──────── SELEÇÃO ────────

Desse modo, faz-se necessário situar no universo de transformações políticas e econômicas do capitalismo contemporâneo e, nos condicionantes recíprocos que delas emergem, a análise que empreenderemos das políticas sociais no Brasil. Com isso, procuramos elucidar em que circunstâncias a apropriação da função pública por parte de setores do capital (cujo maior exemplo é certamente a unificação dos níveis organizacionais da burocracia e a coordenação negativa que as agências do Estado desempenham na planificação por projetos) apresenta-se na concepção, implementação e administração da política social e, como ocorre – por força do contexto social de crise e exclusão agudas – a conversão das funções de regulamentação da quantidade e qualidade da força de trabalho nas novas formas de controle social e político.

Desde sua instalação o Estado de Bem-Estar foi constituído com dupla função, de um lado, o desaceleramento do desgaste da força de trabalho, através da implementação de políticas sociais sustentadas por legislação social que garantisse alguns direitos sociais ao trabalhador e sua família e, de outro, como capitalista coletivo ideal, sustentando a própria acumulação capitalista, através de subsídios à produção, suporte de infra-estrutura, fomento às pesquisas e investimento tecnológico. É neste contexto que é constituído o fundo público moderno que, entre outras finalidades, passa a financiar os gastos sociais.

Este financiamento público, cujas formas e contornos foram se constituindo de acordo com a pressão exercida por grupos sociais e políticos, garantiria tanto as políticas sociais quanto a própria acumulação capitalista. Esta pressão tanto se desenvolveu a ponto de ser uma bandeira da social democracia, quanto obedeceu diferentes formatos de acordo com interesses de grupos empresariais diferenciados (burguesia urbana e oligarquia agrária).

O fundo público sustentou a passagem de uma competição anárquica para uma competição mais segmentada. No primeiro caso, é quando todos os competidores capitalistas têm chances razoavelmente semelhantes de ganhos de mercado, imposição de preços e tarifas e operam com uma taxa de lucro geral. Quanto à competição segmentada, os agentes econômicos estão virtualmente separados por volume de capital, oportunidade de conquista de mercado, facilidade ou dificuldade na imposição de preços tanto como compradores quanto como vendedores e operam com uma taxa de lucro extraordinária, gerada por força de um oligopólio de mercados.

────────

### INSTRUÇÃO 1:
Por favor, duplique o trecho da seleção acima que vai de "O fundo público sustentou" até "oligopólio de mercados.", incluindo este último.

──────── REGISTROS A PROCESSAR ────────

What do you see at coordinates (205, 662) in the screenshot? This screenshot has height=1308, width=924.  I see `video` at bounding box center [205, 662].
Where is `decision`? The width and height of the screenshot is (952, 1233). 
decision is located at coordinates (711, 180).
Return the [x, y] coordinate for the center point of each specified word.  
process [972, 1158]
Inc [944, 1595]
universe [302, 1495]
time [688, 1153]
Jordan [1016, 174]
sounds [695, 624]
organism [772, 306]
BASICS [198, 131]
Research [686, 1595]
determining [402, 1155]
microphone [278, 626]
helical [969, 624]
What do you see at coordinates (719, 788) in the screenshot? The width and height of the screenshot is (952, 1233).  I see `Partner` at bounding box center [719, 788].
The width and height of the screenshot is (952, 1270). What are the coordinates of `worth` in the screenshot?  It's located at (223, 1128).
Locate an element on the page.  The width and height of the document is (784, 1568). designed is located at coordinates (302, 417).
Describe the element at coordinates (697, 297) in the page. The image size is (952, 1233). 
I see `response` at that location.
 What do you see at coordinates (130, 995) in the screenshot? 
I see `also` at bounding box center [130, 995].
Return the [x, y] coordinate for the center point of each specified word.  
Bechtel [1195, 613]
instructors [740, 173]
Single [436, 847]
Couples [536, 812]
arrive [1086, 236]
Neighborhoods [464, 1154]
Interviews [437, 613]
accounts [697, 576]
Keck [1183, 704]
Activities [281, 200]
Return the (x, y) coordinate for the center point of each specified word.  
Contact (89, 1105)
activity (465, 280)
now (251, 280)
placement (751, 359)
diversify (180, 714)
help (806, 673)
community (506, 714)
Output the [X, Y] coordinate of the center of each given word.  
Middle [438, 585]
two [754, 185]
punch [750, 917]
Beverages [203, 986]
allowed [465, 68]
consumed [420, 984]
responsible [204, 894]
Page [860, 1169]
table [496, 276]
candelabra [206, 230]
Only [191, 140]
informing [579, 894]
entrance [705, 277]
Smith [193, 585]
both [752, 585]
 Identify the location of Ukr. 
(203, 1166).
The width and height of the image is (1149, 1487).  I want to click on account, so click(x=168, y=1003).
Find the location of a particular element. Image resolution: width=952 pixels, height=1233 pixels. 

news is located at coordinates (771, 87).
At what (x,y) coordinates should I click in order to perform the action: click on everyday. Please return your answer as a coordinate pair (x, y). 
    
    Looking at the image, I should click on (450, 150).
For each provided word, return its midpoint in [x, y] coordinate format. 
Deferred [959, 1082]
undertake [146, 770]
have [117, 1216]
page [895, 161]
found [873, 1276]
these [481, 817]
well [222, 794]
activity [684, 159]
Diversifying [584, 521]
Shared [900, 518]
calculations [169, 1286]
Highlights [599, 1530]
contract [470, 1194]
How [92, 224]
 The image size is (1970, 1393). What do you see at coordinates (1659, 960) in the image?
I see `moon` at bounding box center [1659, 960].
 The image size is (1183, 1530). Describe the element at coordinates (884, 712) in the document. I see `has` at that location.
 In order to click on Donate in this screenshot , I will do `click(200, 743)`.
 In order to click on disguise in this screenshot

────────

### INSTRUÇÃO 2:
Informe quantas linhas dos registros acima contêm a palavra "located". Responda somente com o número.

### RESPOSTA ESPERADA 1:
O fundo público sustentou a passagem de uma competição anárquica para uma competição mais segmentada. No primeiro caso, é quando todos os competidores capitalistas têm chances razoavelmente semelhantes de ganhos de mercado, imposição de preços e tarifas e operam com uma taxa de lucro geral. Quanto à competição segmentada, os agentes econômicos estão virtualmente separados por volume de capital, oportunidade de conquista de mercado, facilidade ou dificuldade na imposição de preços tanto como compradores quanto como vendedores e operam com uma taxa de lucro extraordinária, gerada por força de um oligopólio de mercados.

### RESPOSTA ESPERADA 2:
4